▶ PASSAGE:

◇ ◇ ◇ ◇

Miriam Smith, the senior director of Title IX and equity and the administrator who formerly
handled much of the accommodations work Mendez now handles, acknowledges that
institutional difficulties can be a serious burden for students. “In the world of ADA we try the
best we can to remove unnecessary barriers,” she says. “However, we are governed by laws; and therefore sometimes things students see as significant obstacles we have no choice but to enforce because the federal law tells us so.”
Newbern said that the university has been slow to respond to complaints and requests by club
members regarding a variety of physical accessibility issues such as the problem of sorority
members parking in accessible parking spaces and blocking sisters with disabilities from using
them. One of these issues has been the woodland walkway the university built to increase access
in 2020. Newbern says that club members have complained about the slipperiness of the
walkway being a serious hazard but says staff have pushed back. “They say ‘we added the lights
because you complained and now you find something else to complain about,’ but they could
easily fix this by including friction strips to prevent slipping,” she says.
She also identifies Oglethorpe’s historic buildings as being one of the biggest challenges for
students with disabilities. “Half of our buildings aren’t accessible—there are students that just
cannot get into Hearst,” she said. She spoke of one student who must take exams in a different
building because they cannot access the Hearst building to talk to their professors. “That’s just
not acceptable,” Newbern said. “I think having our buildings become accessible is a priority.
They’re not going to prioritize that because it costs a lot of money, but I wish that they would.”
But physical accessibility and self-advocacy are still only pieces of the puzzle. “This is a
relatively old campus and if we’re thinking about layers of complexity, the first one is physical
accessibility,” Mendez said. “We start with that baseline and work our way up into changing the
ingrained perceptions of disability among faculty and staff, especially those who have been here
longer and may be more ingrained in their practices and ways of thinking. I think we have to take
a ground-level up approach.”

◇ ◇ ◇ ◇

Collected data
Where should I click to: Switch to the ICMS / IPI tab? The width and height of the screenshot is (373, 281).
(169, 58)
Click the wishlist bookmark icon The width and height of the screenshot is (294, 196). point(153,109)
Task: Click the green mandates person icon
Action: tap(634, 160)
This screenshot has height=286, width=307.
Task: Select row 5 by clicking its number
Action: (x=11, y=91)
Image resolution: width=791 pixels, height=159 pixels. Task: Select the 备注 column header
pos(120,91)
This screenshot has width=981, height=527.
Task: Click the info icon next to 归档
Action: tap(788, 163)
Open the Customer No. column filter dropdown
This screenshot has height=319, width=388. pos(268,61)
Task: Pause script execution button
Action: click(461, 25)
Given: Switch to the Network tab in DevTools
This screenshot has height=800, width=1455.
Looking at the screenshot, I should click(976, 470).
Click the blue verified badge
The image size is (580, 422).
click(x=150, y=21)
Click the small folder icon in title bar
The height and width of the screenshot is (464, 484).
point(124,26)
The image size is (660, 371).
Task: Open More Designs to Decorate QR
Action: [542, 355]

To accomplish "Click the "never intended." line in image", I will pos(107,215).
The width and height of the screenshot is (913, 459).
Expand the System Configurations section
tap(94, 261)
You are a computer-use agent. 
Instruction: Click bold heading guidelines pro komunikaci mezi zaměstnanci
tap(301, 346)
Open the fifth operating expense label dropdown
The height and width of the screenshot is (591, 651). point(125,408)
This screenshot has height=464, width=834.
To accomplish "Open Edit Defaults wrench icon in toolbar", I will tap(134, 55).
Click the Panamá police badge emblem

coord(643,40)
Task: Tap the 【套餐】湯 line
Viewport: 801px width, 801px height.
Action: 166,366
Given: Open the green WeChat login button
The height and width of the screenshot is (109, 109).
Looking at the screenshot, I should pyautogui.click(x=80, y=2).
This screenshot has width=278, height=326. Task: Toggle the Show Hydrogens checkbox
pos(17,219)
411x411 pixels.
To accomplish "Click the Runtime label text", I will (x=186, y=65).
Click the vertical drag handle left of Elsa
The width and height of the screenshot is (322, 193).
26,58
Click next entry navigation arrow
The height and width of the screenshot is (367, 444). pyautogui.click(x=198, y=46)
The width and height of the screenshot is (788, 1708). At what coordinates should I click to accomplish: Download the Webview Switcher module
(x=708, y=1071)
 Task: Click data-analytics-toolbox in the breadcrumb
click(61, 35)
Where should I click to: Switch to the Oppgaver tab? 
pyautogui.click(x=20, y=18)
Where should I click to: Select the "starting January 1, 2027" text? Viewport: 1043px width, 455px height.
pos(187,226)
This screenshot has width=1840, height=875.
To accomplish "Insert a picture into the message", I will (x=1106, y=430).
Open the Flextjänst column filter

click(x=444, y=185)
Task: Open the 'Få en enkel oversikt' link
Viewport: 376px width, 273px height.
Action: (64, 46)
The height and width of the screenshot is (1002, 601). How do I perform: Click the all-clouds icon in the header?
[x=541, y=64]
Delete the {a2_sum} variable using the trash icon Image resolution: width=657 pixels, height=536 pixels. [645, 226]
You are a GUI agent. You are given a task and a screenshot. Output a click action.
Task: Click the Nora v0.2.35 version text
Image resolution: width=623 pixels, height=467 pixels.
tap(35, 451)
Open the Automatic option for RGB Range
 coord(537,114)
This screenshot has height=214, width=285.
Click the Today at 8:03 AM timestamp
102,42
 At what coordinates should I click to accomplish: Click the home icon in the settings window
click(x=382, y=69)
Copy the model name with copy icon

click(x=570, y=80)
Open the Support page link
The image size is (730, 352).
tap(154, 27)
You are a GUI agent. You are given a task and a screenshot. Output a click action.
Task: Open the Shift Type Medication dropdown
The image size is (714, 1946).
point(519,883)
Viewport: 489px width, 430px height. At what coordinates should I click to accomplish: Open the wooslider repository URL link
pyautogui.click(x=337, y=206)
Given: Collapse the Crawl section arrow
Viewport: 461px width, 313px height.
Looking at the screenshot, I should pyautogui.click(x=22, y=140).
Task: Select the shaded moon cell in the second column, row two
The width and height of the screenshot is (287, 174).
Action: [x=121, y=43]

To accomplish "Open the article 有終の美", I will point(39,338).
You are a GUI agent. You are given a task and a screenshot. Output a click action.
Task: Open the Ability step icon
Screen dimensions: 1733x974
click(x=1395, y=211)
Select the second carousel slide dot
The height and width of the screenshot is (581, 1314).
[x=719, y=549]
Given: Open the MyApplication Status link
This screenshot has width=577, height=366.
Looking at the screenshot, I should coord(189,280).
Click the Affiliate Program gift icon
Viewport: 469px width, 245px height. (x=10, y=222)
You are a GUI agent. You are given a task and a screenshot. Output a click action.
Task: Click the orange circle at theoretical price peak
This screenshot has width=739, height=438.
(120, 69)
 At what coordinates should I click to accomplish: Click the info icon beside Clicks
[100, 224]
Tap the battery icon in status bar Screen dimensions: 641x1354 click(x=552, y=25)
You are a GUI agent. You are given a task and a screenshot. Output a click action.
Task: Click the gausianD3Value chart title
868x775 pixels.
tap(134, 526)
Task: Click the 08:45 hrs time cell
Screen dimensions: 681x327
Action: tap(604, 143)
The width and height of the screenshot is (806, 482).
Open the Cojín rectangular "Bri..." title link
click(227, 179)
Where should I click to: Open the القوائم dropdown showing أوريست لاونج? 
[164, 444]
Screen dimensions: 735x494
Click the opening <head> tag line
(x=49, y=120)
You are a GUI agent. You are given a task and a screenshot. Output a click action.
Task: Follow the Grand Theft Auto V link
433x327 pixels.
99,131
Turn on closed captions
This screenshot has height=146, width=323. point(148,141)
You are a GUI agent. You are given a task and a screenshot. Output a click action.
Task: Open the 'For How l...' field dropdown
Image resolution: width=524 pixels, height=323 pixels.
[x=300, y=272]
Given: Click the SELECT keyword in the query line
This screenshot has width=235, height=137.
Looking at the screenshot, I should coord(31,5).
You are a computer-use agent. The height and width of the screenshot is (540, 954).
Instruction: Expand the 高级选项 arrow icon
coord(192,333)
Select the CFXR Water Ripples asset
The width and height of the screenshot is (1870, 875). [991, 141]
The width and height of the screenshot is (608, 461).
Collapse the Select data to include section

◇ ◇ ◇ ◇

▶ TASKS:
1. Answer these questions using the passage on campus accessibility:
(a) What did the university build in 2020 to increase access?
(b) According to Newbern, what could be added to keep people from slipping on it?
(c) Which building does Newbern say some students cannot get into?
2. Please continue the passage on campus accessibility from where it stops.

▶ RESULTS BY TASK:
1.
(a) A woodland walkway.
(b) Friction strips.
(c) Hearst.

2.
Newbern takes a slightly different view. “We need to start from the foundation because there’s a
lot to be done, but I think the root problem is a lack of understanding,” she said. “I understand
that there’s obviously going to be a learning curve with implementing newer accommodations
but I do think there’s an issue of a general lack of education of common etiquette around
disability.” To that end, DNSO has plans to address these issues by holding presentations for faculty and work shops for people outside the disabled and neurodivergent student community to show people what it is like to be a disabled student and explain how they can be better allies. Senior Director of Title IX and Equity, Miriam Smith, also hopes to hold programs to teach advocacy, and both DNSO and the Office of Accessibility Services are looking for more student allies. “What each person could do to improve this environment is to get involved when we do,”
Newbern said. “If we’re having some kind of event where we have a speaker or we’re talking
about disability, just showing up and being there is enough because it shows that you want to be
a part of the change and be there for students like us.”